The Court held that the association’s act in levying fines and penalties against a woman of Chinese descent (“Baker”) did not violate the Fair Housing Act, as they were based on the Association’s belief that Baker was in violation of the governing documents rather than on her race, national origin and/or sex.
When Baker first moved into Waterford Square in 1984, she lived with her husband in a single rented condominium unit. In 1993 her husband died. Baker now owned five condominium units. She lived in two of the units and rented the other three. Baker kept four dogs in each of the units within which she lived, and had a habit of feeding stray cats. After a number of complaints based on noise and odor caused by her dogs, the Association requested that she remove her dogs. Over the next five years, the Association further notified her of a number of other violations caused by herself and her tenants. At one point, the Association tried to remove Baker’s patio fence in order to clean her patio, resulting in a hostile and abusive exchange between Baker and a particular Board member (“Randles”). Baker failed to correct her violations, so the Association levied fines and assessments against her and threatened foreclosure on her units.
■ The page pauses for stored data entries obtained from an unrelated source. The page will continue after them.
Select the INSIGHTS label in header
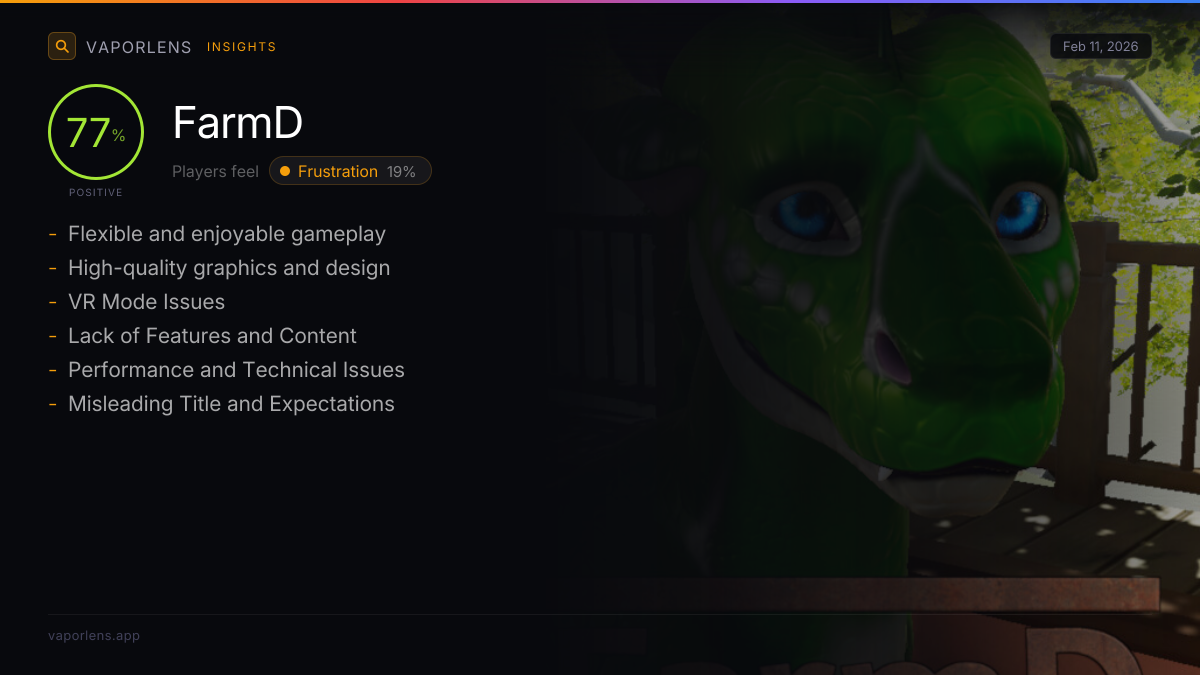The height and width of the screenshot is (675, 1200). click(x=241, y=47)
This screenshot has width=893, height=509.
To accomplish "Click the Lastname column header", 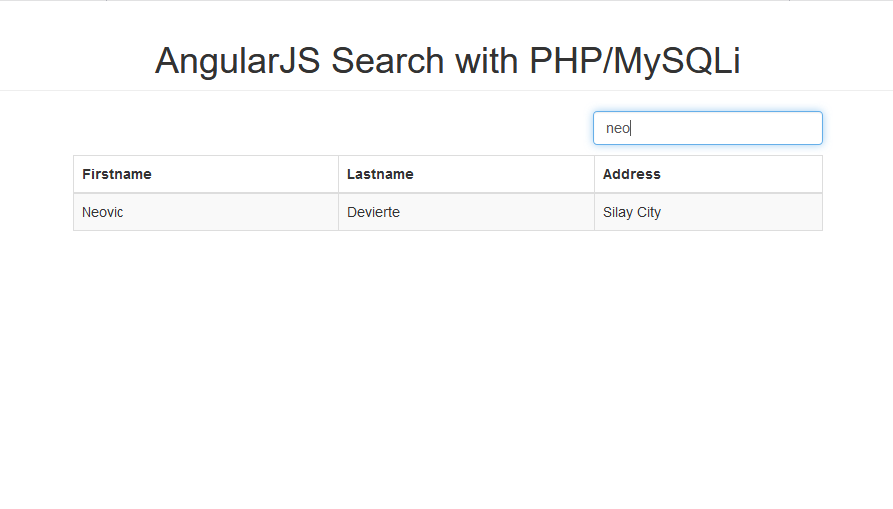I will pos(466,174).
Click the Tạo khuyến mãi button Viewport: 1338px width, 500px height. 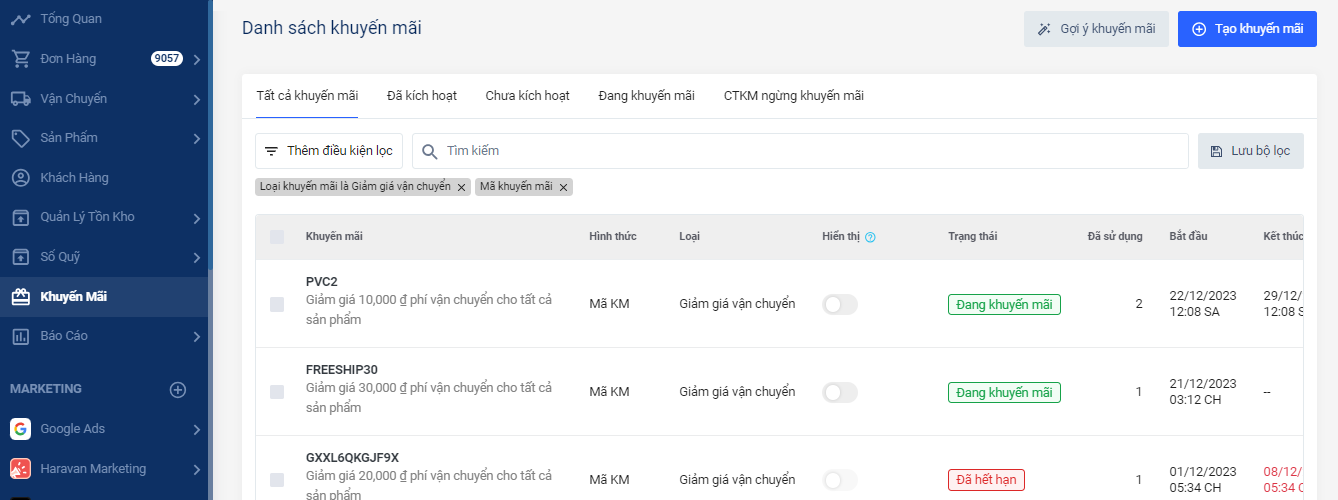(x=1247, y=29)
In 1999, after a prospective buyer wished to buy all the units in the Waterford Square complex, and Baker refused to sell, the Association assessed a $6,750.00 fine against Baker, and also threatened to disconnect her utilities and those of her tenants if she continued to refuse to sell. She obtained a preliminary injunction preventing the association from foreclosing on her units. A year later, she sued the Association and Randles for violation of the Fair Housing Act by creating a hostile housing environment based on her race, national origin and/or sex, and further, because they had intentionally caused her emotional distress.
The Texas U.S. District Court, Northern District, held that the Association had based its fines and penalties on violation of the Bylaws, rather than on her race, national origin and/or sex. It was clear to the Court, based on documentation presented by the Association, that the Association had based its fines and penalties on its belief that she was in violation of the Bylaws. Furthermore, the Court found that although Randles’ conduct reflected insensitivity toward women and minorities, his conduct was based on a profound disagreement with how she maintained her units, not on her race, national origin or sex.
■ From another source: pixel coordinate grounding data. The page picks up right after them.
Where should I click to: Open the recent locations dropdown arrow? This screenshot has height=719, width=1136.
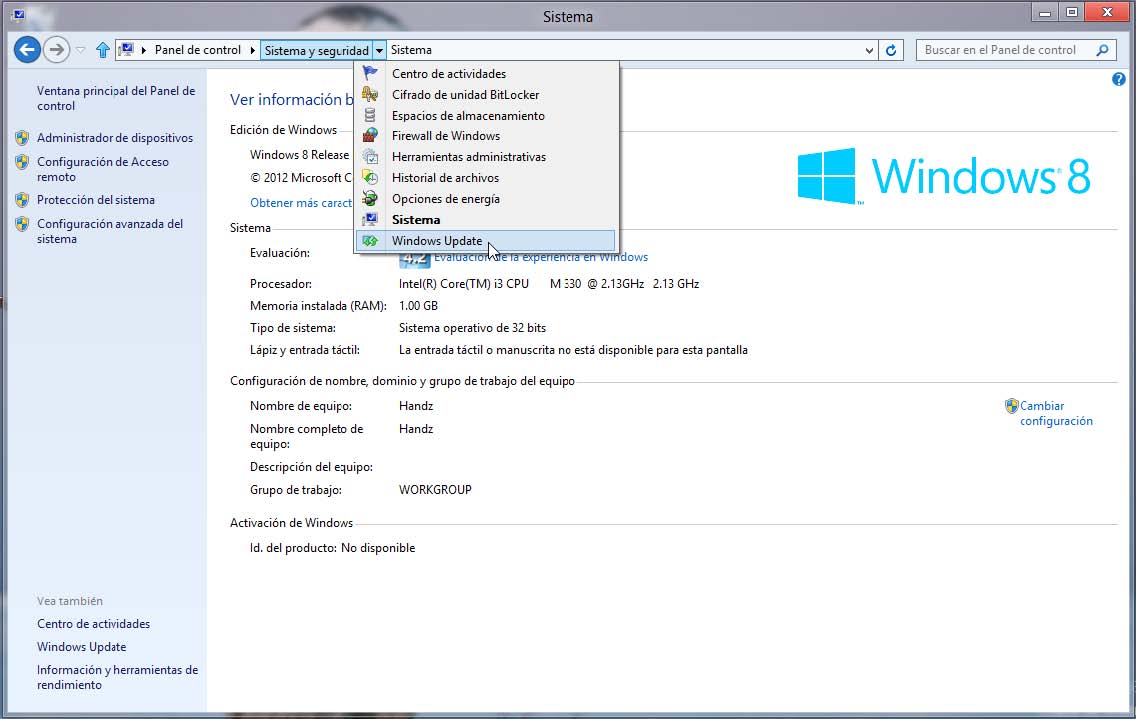(81, 50)
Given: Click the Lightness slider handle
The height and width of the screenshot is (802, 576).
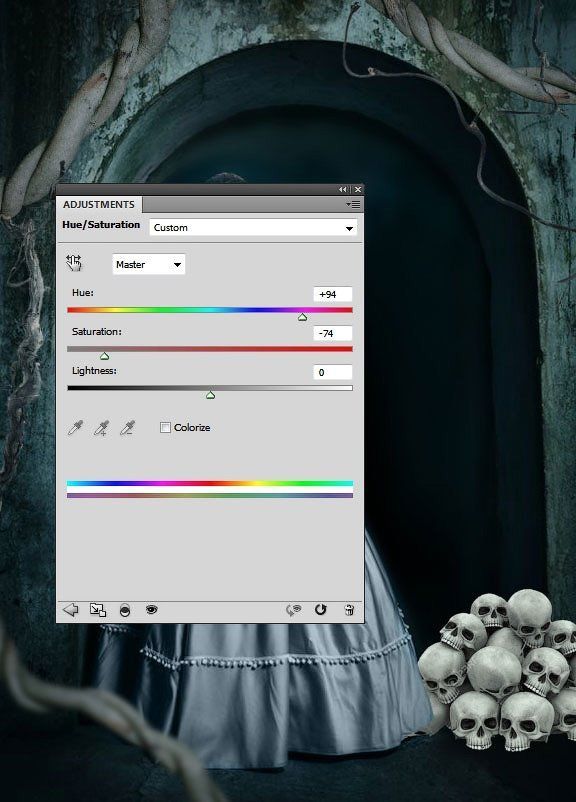Looking at the screenshot, I should (210, 395).
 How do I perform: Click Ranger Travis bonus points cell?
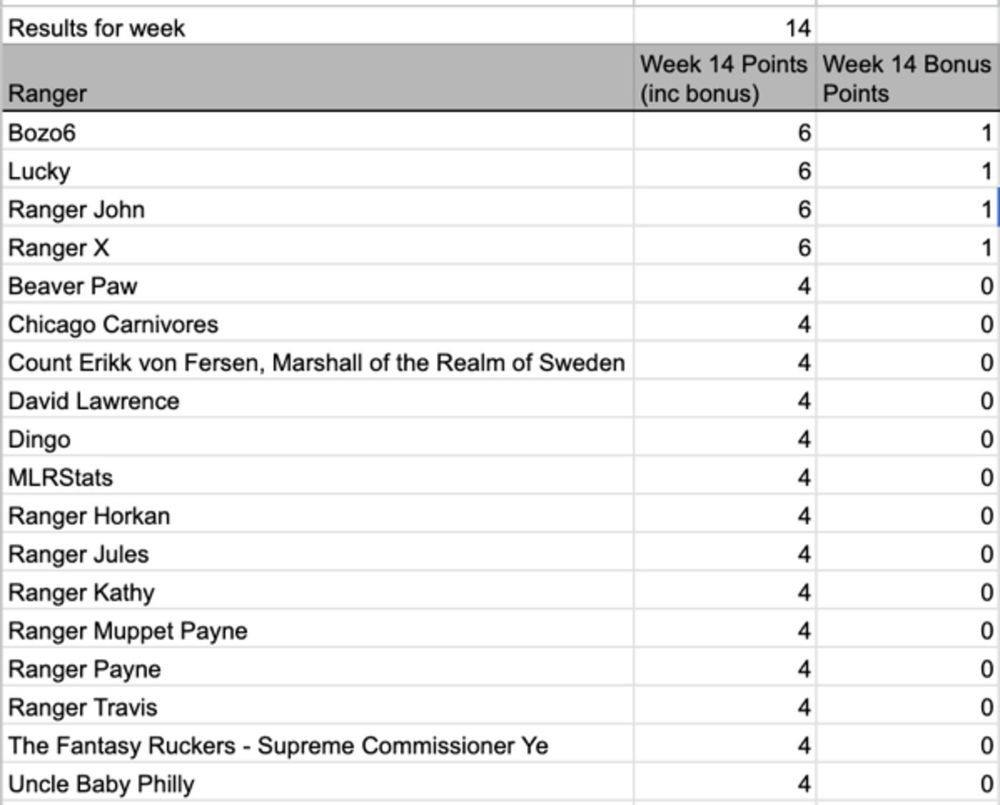tap(908, 706)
So what does the above case mean for associations and board members? It shows that well-kept records of an association’s practice of not discriminating in covenant enforcement (i.e.,documentation showing uniform enforcement of covenants and rules, detailed records of all covenant enforcement violations, etc.) is a good source for courts to use in determining whether or not an association has violated the Fair Housing Act. However, good record-keeping is only the start. Below are a number of other practice tips:
- Be consistent in practices and application of policies and document.
- Educate the Board and the Community as to Fair Housing Requirements.
- Have the Association’s governing documents reviewed for discriminatory language and revise as appropriate.
- Adopt a policy and procedure to follow for all requests.
- Take a cooperative versus a defensive stance responding to requests.
- Keep good records of all covenant violations and rule enforcement actions as well as all requests for architectural approval. Records should be kept for at least three years.